Gaia Luce

Questo logo è un augurio e un invito all’apertura e alla consapevolezza,
per tutti noi che apparteniamo a “Gaia”, la Madre Terra,
per vivere accettandoci per ciò che siamo nell’interezza corpo, mente e spirito,
perseguendo l’apertura alla “Luce”.

Scopriamoci e integriamoci in questo grande universo,
dove la lieve traccia che lasceremo richiede responsabilità e volontà.
Senza mai dimenticare che la dualità appartiene a questo nostro mondo,
sapendo che tutto è vibrazione e che il "positivo" e il "negativo"
sono i poli di una stessa frequenza, emergiamo da ciò che ci blocca e inibisce
aspiriamo all'amore, alla gratitudine, alla quiete e alla gioia di sentirci parte di un tutto.


Il Fior di Loto

Per la tradizione indiana, ma in generale nella spiritualità orientale,
il fior di loto ha un significato simbolico ed esoterico:
è un simbolo di purezza e di elevazione spirituale,
poiché cresce incontaminato al di sopra delle acque fangose.
Metafora delle fasi evolutive dell’uomo, é simbolo dello spirito che trascende la materia.


Il loto affonda le sue radici in profondità, nella terra fangosa e nel buio.
Allo stesso modo noi esseri umani affondiamo le nostre radici in quei pensieri e quelle emozioni che generano paure, angosce, ansie, senso di possesso dalle quali si generano falso amore e bisogno di identificazione.
Tutto ciò porta a recitare dei ruoli, ad atteggiamenti innaturali e costruiti, a falsi desideri e bisogni, a competizioni e a quei comportamenti inconsapevoli, gretti, bassi, poveri e meschini, che nulla sono se non la manifestazione inconsapevole degli istinti primordiali di sopravvivenza di un io egoico spogliato dal Sé.
Quotidianamente siamo alle prese con tutto questo che ci alimenta e che manteniamo alimentato: come il loto con le sue radici, noi non possiamo prescindere da questi radicamenti terreni, ma possiamo "vedere" cosa attingiamo.

Il loto allunga il suo stelo dentro l’acqua in un moto spontaneo, alla ricerca di aria e luce.
Questa crescita rappresenta il nostro vivere, l’affrancamento da paure e angosce, l’accettazione e il superamento di rigidi pensieri, le intuizioni e i sentimenti più nobili, le aspirazioni profonde, i sogni nel cassetto e la volontà di andare oltre.
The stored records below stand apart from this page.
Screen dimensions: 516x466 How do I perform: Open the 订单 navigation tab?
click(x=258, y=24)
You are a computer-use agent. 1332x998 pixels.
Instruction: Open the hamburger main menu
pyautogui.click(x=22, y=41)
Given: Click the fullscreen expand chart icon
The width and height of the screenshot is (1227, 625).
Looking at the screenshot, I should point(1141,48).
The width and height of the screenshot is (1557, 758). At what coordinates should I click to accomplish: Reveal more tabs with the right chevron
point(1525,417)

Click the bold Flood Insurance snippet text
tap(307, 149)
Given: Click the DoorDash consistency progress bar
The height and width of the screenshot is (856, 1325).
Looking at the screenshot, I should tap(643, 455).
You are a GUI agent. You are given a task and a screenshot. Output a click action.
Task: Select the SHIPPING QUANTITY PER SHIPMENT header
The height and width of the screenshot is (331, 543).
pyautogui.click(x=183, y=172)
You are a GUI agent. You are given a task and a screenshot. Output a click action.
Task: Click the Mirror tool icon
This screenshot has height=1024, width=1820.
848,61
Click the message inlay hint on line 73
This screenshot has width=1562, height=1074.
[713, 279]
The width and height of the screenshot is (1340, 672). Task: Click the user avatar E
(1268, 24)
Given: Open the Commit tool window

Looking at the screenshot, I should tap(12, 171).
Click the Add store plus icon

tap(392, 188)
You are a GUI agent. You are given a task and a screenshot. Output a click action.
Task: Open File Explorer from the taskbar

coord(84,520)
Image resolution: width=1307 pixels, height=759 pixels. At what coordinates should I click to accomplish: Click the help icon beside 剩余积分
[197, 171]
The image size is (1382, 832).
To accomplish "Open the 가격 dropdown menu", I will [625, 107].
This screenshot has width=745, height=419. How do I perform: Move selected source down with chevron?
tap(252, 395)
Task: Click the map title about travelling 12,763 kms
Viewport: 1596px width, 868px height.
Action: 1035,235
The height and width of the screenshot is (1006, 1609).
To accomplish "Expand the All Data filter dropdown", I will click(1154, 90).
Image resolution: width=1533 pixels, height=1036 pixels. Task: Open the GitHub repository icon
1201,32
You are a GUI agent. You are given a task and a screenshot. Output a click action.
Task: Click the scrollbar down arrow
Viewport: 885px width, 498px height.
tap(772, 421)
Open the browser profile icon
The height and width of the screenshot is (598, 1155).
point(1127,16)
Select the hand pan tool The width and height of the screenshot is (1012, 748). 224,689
A differenza dalla spontaneità della natura, per noi umani questo processo, sempre mediato dalla mente e dalla qualità dei nostri pensieri, è estremamente faticoso, perché si originano disillusioni, aspettative mai o non sufficientemente colmate, traumi emotivi, sofferenze sentimentali, blocchi relazionali, difficoltà comunicative e tanto altro.
Ricordare la spontaneità dello stelo del loto, ci aiuta a vivere l'attimo presente e ad eliminare il giudizio ritrovando la naturalezza dell’Essere quando ci confondiamo altalenando fra polarità contrastanti: luce e buio, giusto e sbagliato, buono e cattivo, passato e futuro, ecc,

Il loto poi trova l’aria e la luce, sboccia e si apre gioiosamente: prende forma, si colora ed emana profumo.
Con determinazione, costanza, in un moto spontaneo e naturale, con un’offerta di se stesso libera, gratuita, unica e irripetibile, senza chiedersi quando, come o con chi troverà la luce, il loto arriva a trasmutare e a trascendere la pesante materia di cui si nutre.
E’ così può essere l’espressione di ogni essere umano: creativa, completa, perfetta per come è, svincolata da modelli e confronti, senza mai perdere la consapevolezza di essere nutrito dalle necessarie energie: quelle terrene, materiali, confinate, grossolane, pesanti e quelle aeree, allargate, spaziose, leggere, eteree.
E’ meraviglioso pensare che gli esseri umani, pur con culture, usi e costumi differenti, possano aprirsi alla luce di una personale, naturale e profonda spiritualità, nutrita costantemente dalla materia che, trascesa, accende la sacralità di ogni cosa, di ogni essere, di ogni evento, di ogni esperienza, per portare colore, forma e profumo in quell’istante di un tempo infinito, che consuma la vita terrena.